His num. as a mem. of Boston ch. is 121, and the wife's 130. In
Mar. foll. he went to sett. with a small comp. at I. and there w. d.
the next yr. Soon aft. he went home, took w. Elizabeth prob. d. of
col. Edward Read of Wickford. Co. Essex, and brot. her in Oct. 1635,
enmbark. at London, in the Abigail, for Boston, in July. On this side of
the water he had very import. serv. in direct. as Gov. a new planta. for
Lord Say and Seal, his puritan friend, and other gr. associates, at the
mouth of Conn. riv. By the first w. no ch. is heard of, but the sec. had
Elizabeth bapt. at Boston, 3 July 1636, tho. the copy of town rec (too oft.
suppos. orig.) says she was b. 24 of the same; Fitz-John, b. 14 Mar.
1638, perhaps bapt. at Ipswich; Lucy, 28 Jan. bapt. 2 Feb. 1640;
Waitstill, 27 Feb. bapt. 6 Mar. 1642; Mary, bapt. 15 Sept. 1644, a.
nine days old; all at Boston. He went to found New London, 1645,
and carr. his fam. next yr. had there Martha, b. 1646; Margaret; and
Ann. Yet the people of Mass. chos. him constant. one of the Assist.
thro. that yr. and three foll. and once or twice he took the o. for the
office; but in 1647 had been commiss. to execute justice under Conn.
jurisdict. tho. not adm. a freem. of that col. bef. 1650, and at the elect.
in 1651, was chos. first of the Assist. By annual choice of the people
he was made Gov. from May 1657 every yr. till his d. (for wh. purpose
their constitut. that permit. no man to be Gov. two yrs. in success. was
alter.) even tho. sent in May 1661, to present the congratul. address to
the k. wh. he had dr. up, together with petit. for chart. wh. by his judicious
agency was obt. 23 Apr. 1662, and by him brot. in Sept. By this
very valua. instrum. of liberal privileges, the two Cols. of Conn. and
New Haven, were made one Col. At London he was assoc. in the
foundat. of the Royal Soc.
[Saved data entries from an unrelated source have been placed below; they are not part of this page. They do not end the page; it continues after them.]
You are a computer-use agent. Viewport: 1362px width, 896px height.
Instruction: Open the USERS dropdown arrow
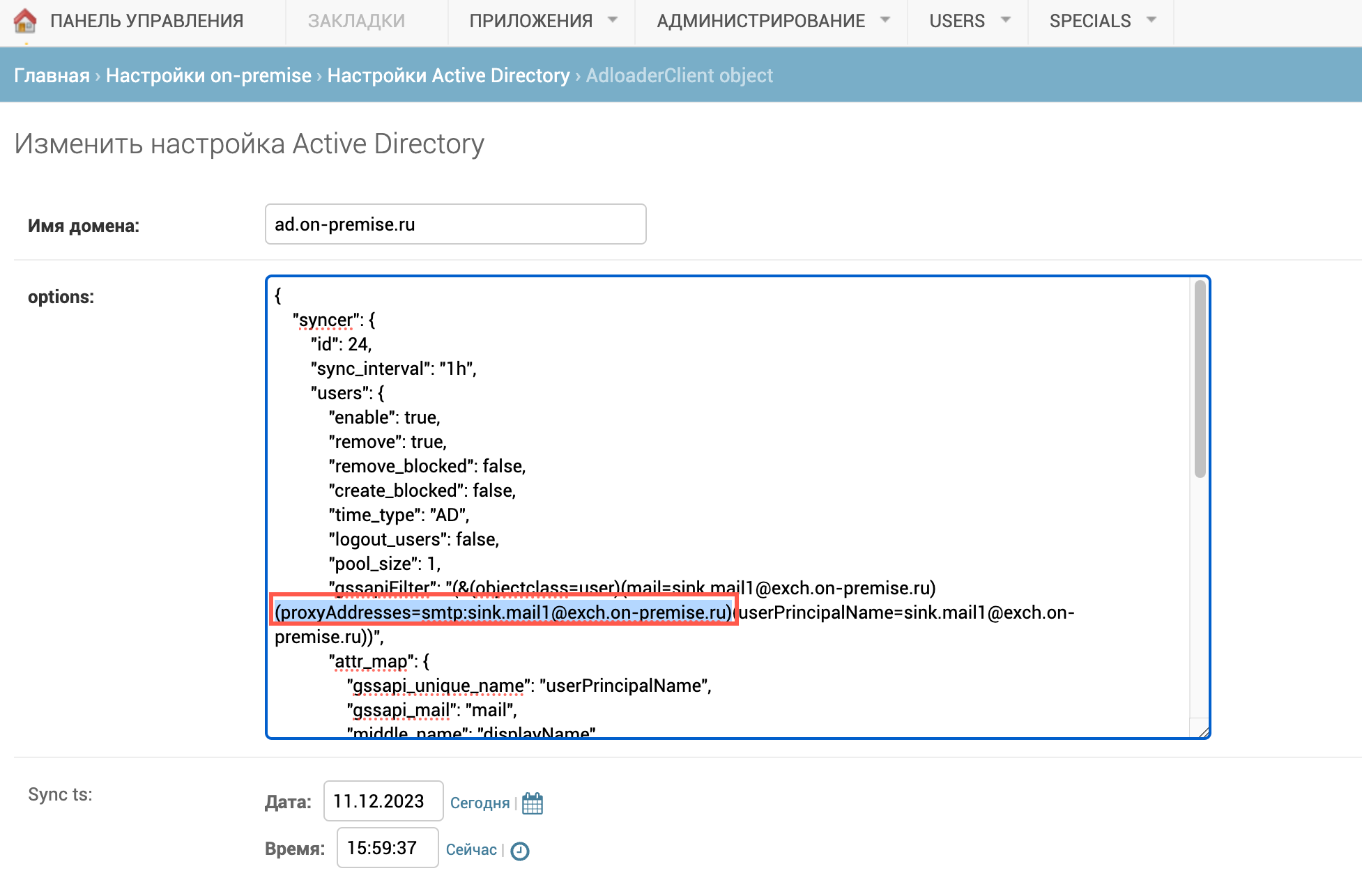1005,20
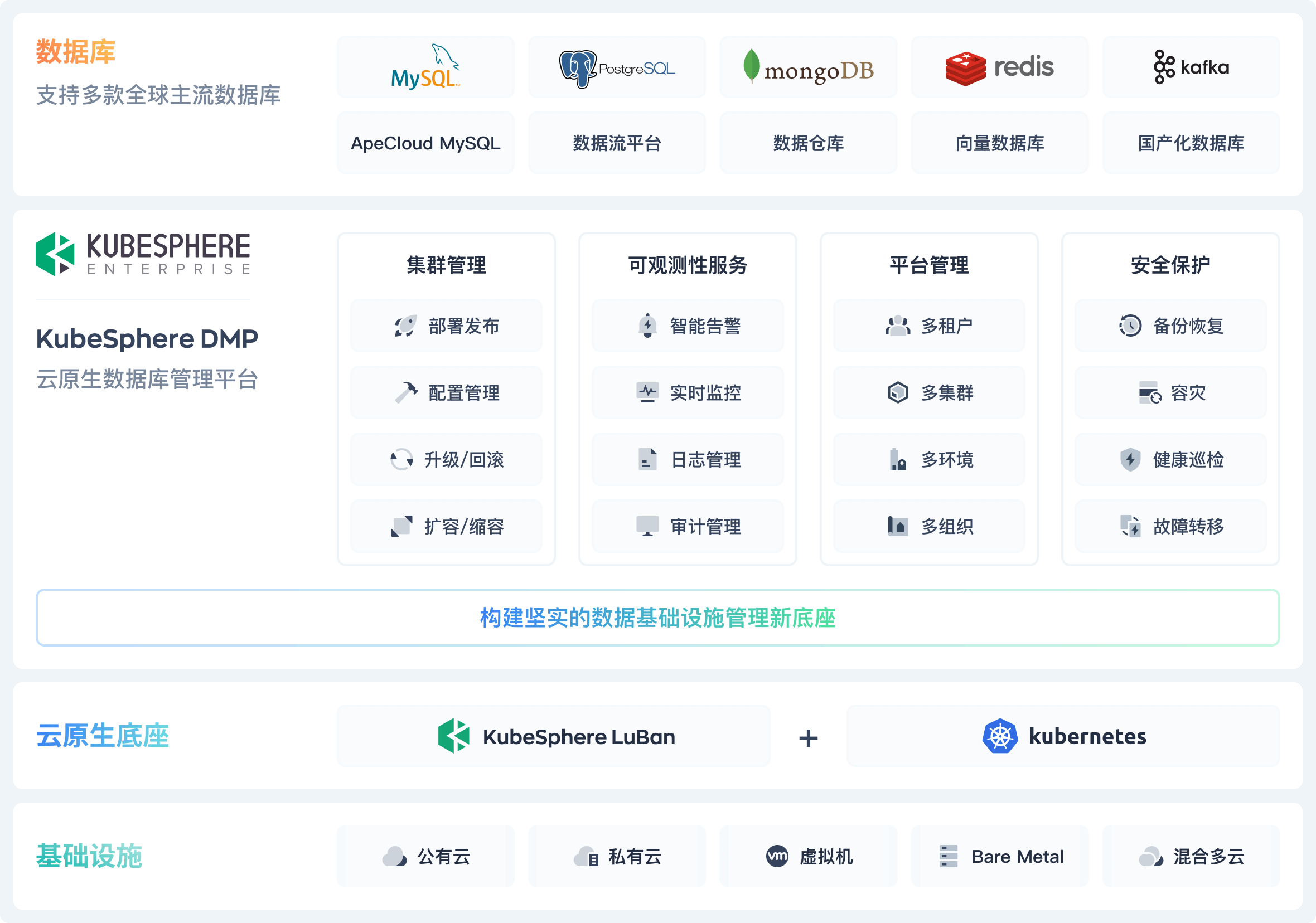Screen dimensions: 1316x923
Task: Click the PostgreSQL elephant logo
Action: pyautogui.click(x=577, y=69)
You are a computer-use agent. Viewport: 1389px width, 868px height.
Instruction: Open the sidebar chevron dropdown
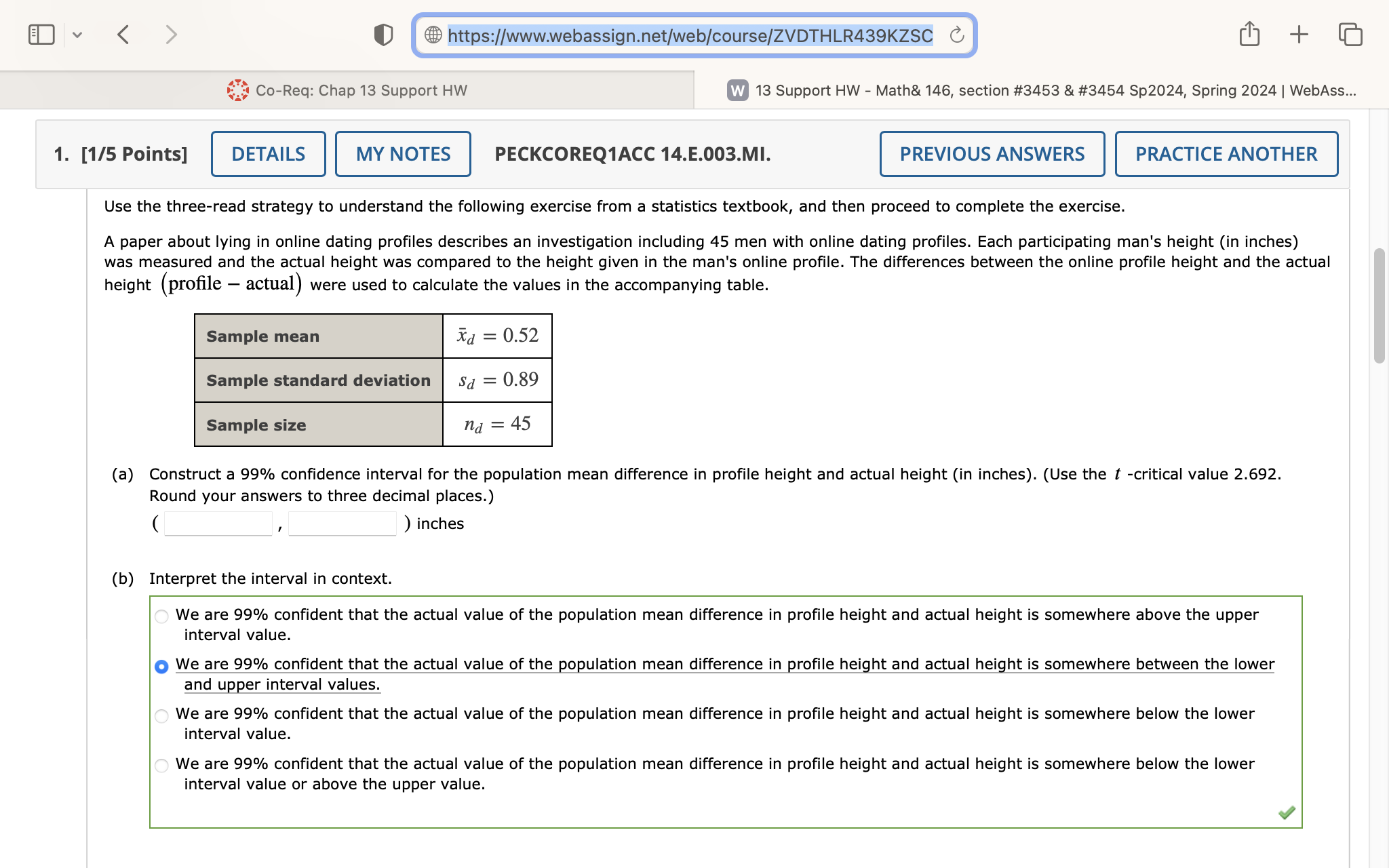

Oft. he was one of the Congress of the
N. E. Colon. and his peculiar sagacity was need. there for gr. affairs, as
it had been much tried in the intrigues for so small matter as to draw
him from Hartford, aft. he had twice been made head of the Col. to the
humbler from jurisdict. of New Haven; as is seen by Davenport's curious
letters in 3 Mass. Hist. Coll. X. 21-25. Ano. visit to Eng. in 1675, to
obtain from the crown some redress for the vexatious interfer. of Sir
Edmund Andros
with the liberties of Conn. was in project by him, but
the gr. Ind. war prevent. and on 5 Apr. of the next yr. at the meeting
of the N. E. congress in Boston, he d. His w. had d. 24 Nov. 1672.
Of his will nothing special. deserves notice, but that it was made in his
illness, two days bef. his dec. that Rev. Thomas Thacher was one of the
two witnesses, that it was pro. 27 July foll. and made all the seven ch.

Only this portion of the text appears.